[Opening INFORMATION SUPPLIED section]

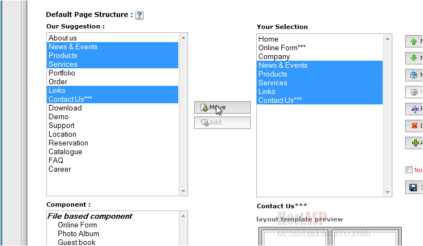Click up arrow of Our Suggestion scrollbar
Screen dimensions: 423x246
[183, 38]
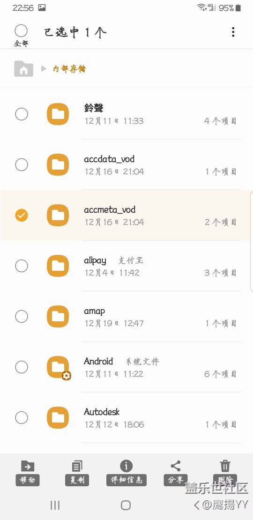Tap the Android home navigation button
Viewport: 253px width, 520px height.
coord(126,505)
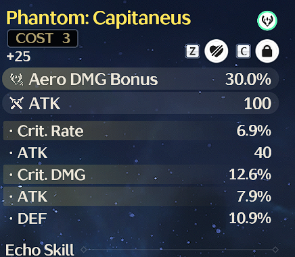Select the ATK 100 main stat row

click(x=141, y=103)
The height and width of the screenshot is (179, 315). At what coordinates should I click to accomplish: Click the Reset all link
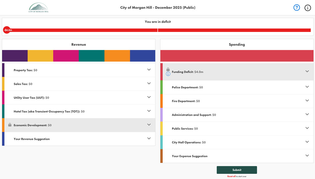click(231, 176)
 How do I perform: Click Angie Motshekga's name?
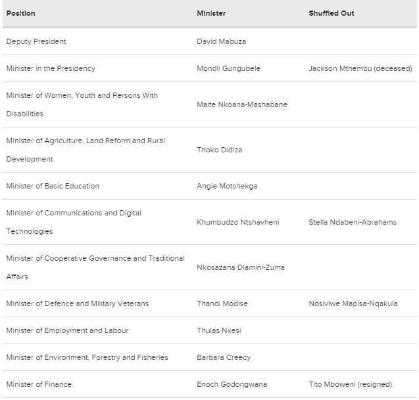[x=227, y=186]
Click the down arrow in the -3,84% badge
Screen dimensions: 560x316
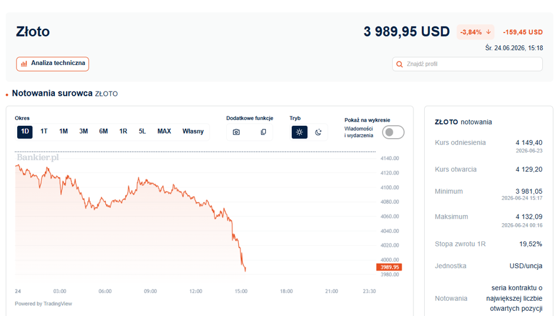tap(488, 32)
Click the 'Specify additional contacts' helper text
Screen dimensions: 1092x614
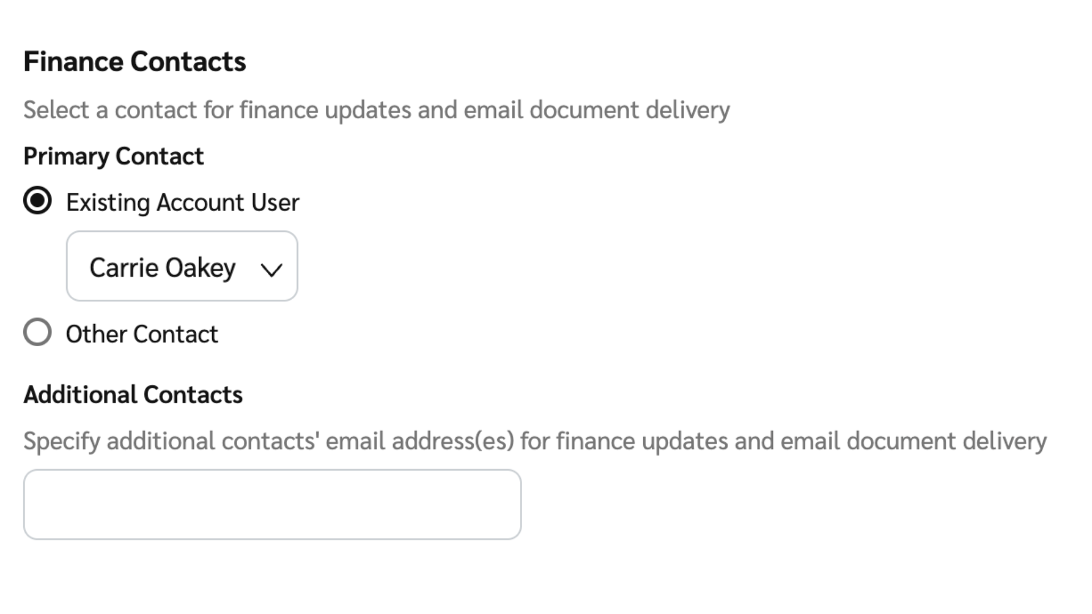[535, 441]
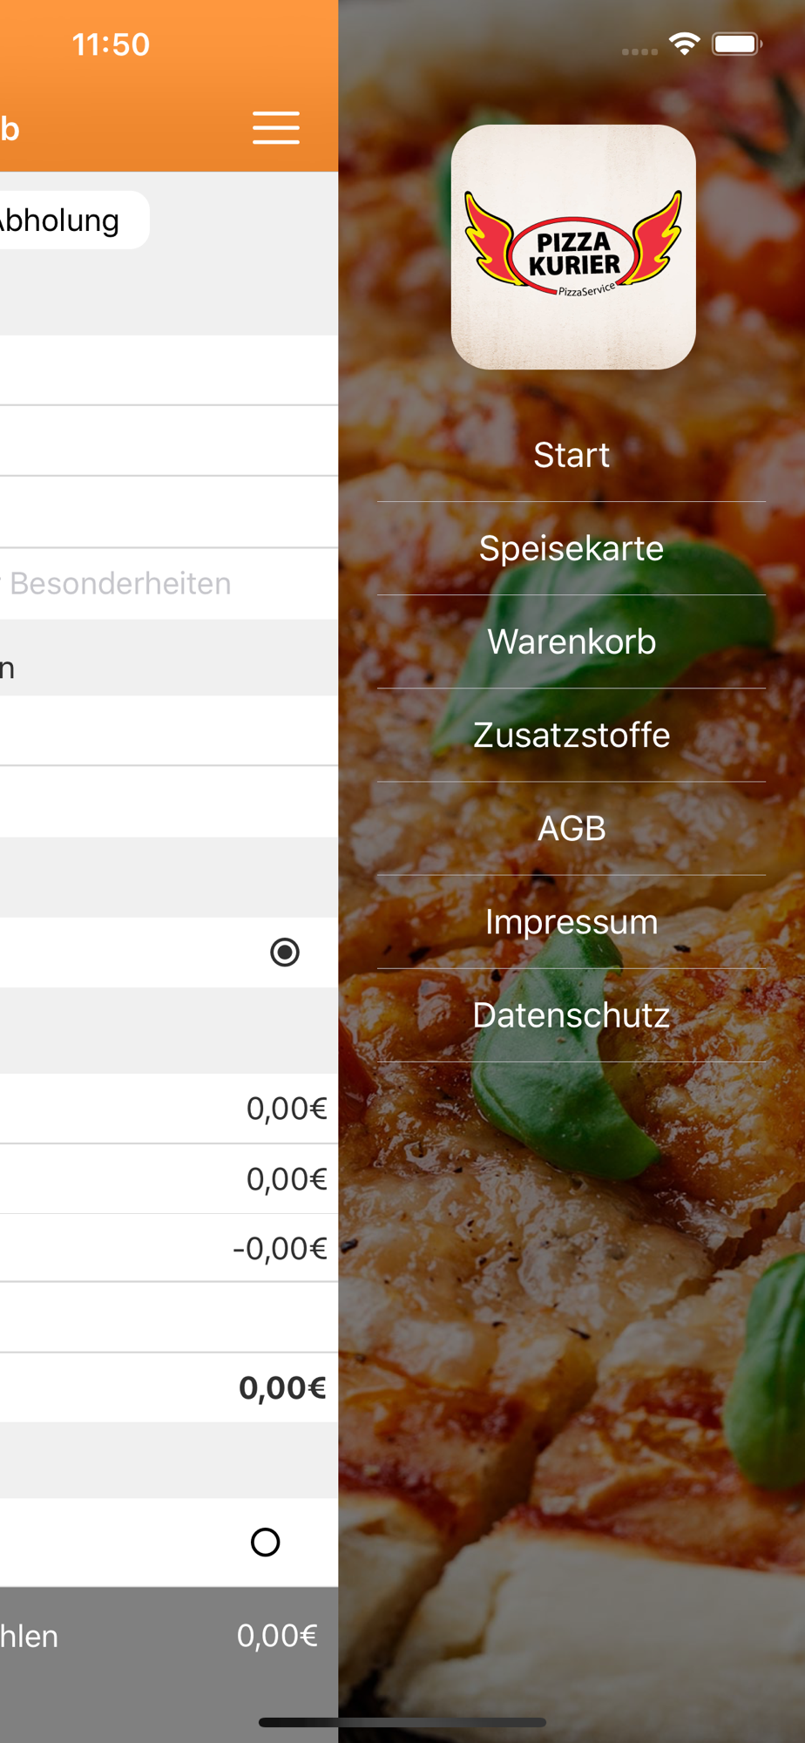
Task: Tap the 11:50 clock in status bar
Action: (111, 44)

[Closing INFORMATION SUPPLIED section]

Everything from the line containing "Click the down arrow in the -3,84% badge" to the last line of the listing above must be reproduced exactly, with no pictures included.

Click the down arrow in the -3,84% badge
Screen dimensions: 560x316
tap(488, 32)
Click the 'Specify additional contacts' helper text
Screen dimensions: 1092x614
[535, 441]
Task: Tap the 11:50 clock in status bar
Action: (111, 44)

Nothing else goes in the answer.